Species:
Dermacentor variabilis (Say)

American Dog Tick Adult male and female

Description:
American dog tick males vary in ornation presenting a pale brown to gray base color overlayed with a creamy-yellow and mottled pattern. Males range 1.5-5 mm long and 1-4 mm wide, and the body shape narrows considerably towards the head. Adult females are longer than wide (ranging 2.5-7 mm long and 2-5 mm wide), present a dark brown body with a cream color dorsal shield or scutum, patterned with dark brown markings. Blood-fed females are capable of expanding their cuticle up to 15 mm long and 10 mm wide, and weights of engorged females may exceed 1 gram. Larvae are pin-head in size (measuring approx. 0.60 mm long by 0.40 mm wide) and are typically straw colored when unfed. Bodies of unfed nymphs are generally twice as large as larvae (0.9 x 0.8 mm, L x W), pale yellow-brown in color and topped with a brick-red colored scutum.

LST Distribution

Distribution:
In the US, the American dog tick ranges from the coastal Atlantic states south and westward to the Panhandle and Trans-Pecos regions of Texas, and northward to eastern and south-central Montana. Along the Pacific coast, this tick is present through the western half of California and may be found northward into areas of Oregon and Washington. This tick is also reported in parts of Canada and Mexico.

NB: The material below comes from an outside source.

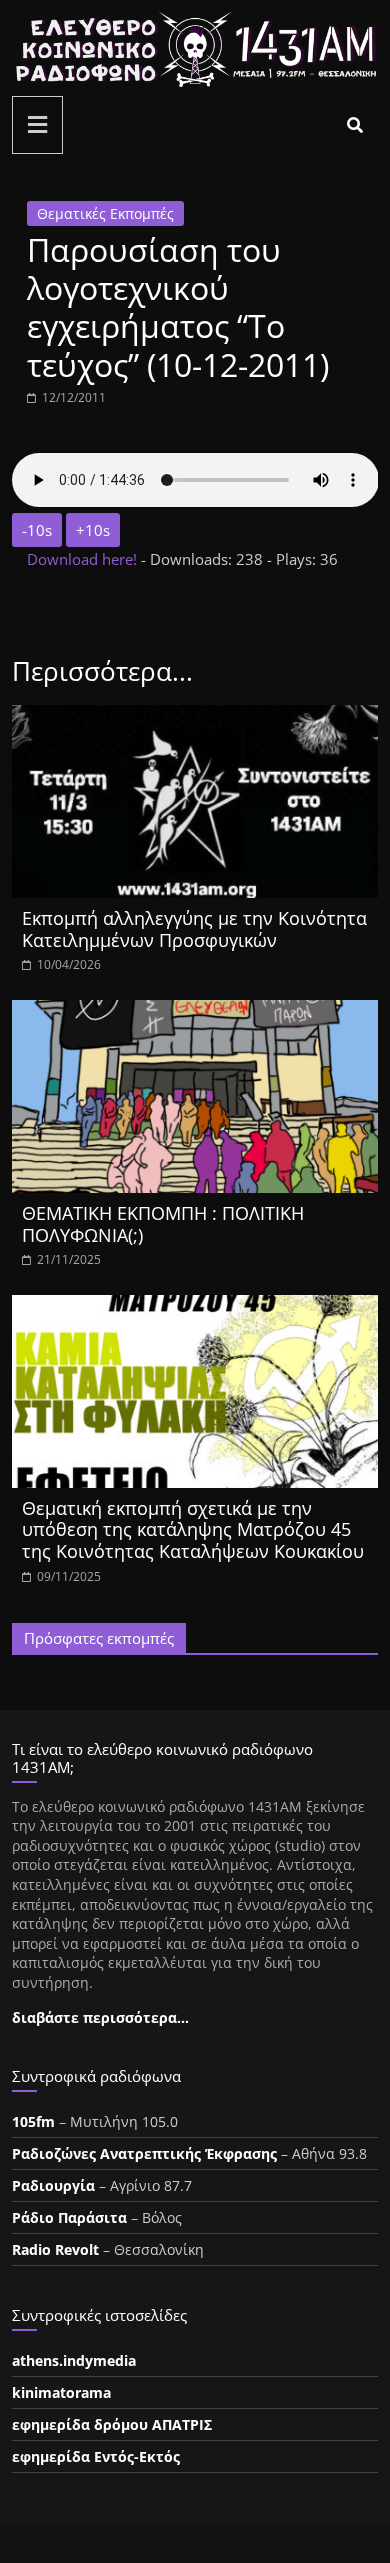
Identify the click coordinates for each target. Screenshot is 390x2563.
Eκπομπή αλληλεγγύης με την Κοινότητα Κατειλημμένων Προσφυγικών (194, 929)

Hosts: Larvae and nymphs prefer small mammals including numerous rodent species, rabbits, cats, sheep, cattle, feral swine, and dogs. Adults prefer canids (coyotes & dogs), but are known to feed on cattle, horses, raccoons, oppossum, and humans.

Biology: The American dog tick exhibits a three-host tick life cycle. In warmer regions of its southern range all three stages may be active on hosts throughout the year with a pronounced increase of occurrence during spring. In northern regions, larvae and nymphs are active spring to autumn while adult questing appears to be highest in spring. Gravid females may lay from 4000 - 6500 eggs.

Associated Disease Pathogens:
This species is considered the primary vector of Rocky Mountain Spotted Fever (RMSF), affecting humans and companion animals in the eastern, central, and southern US. This tick is also reported to transmit tularemia, tick paralysis, and has been found to experimentally transmit Anaplasma marginale (anaplasmosis) to cattle, and Theileria equi to horses.

Similar Species: Adults appear similar in appearance to the Gulf Coast tick (Amblyomma maculatum), but have shorter mouthparts and are usually somewhat darker in color.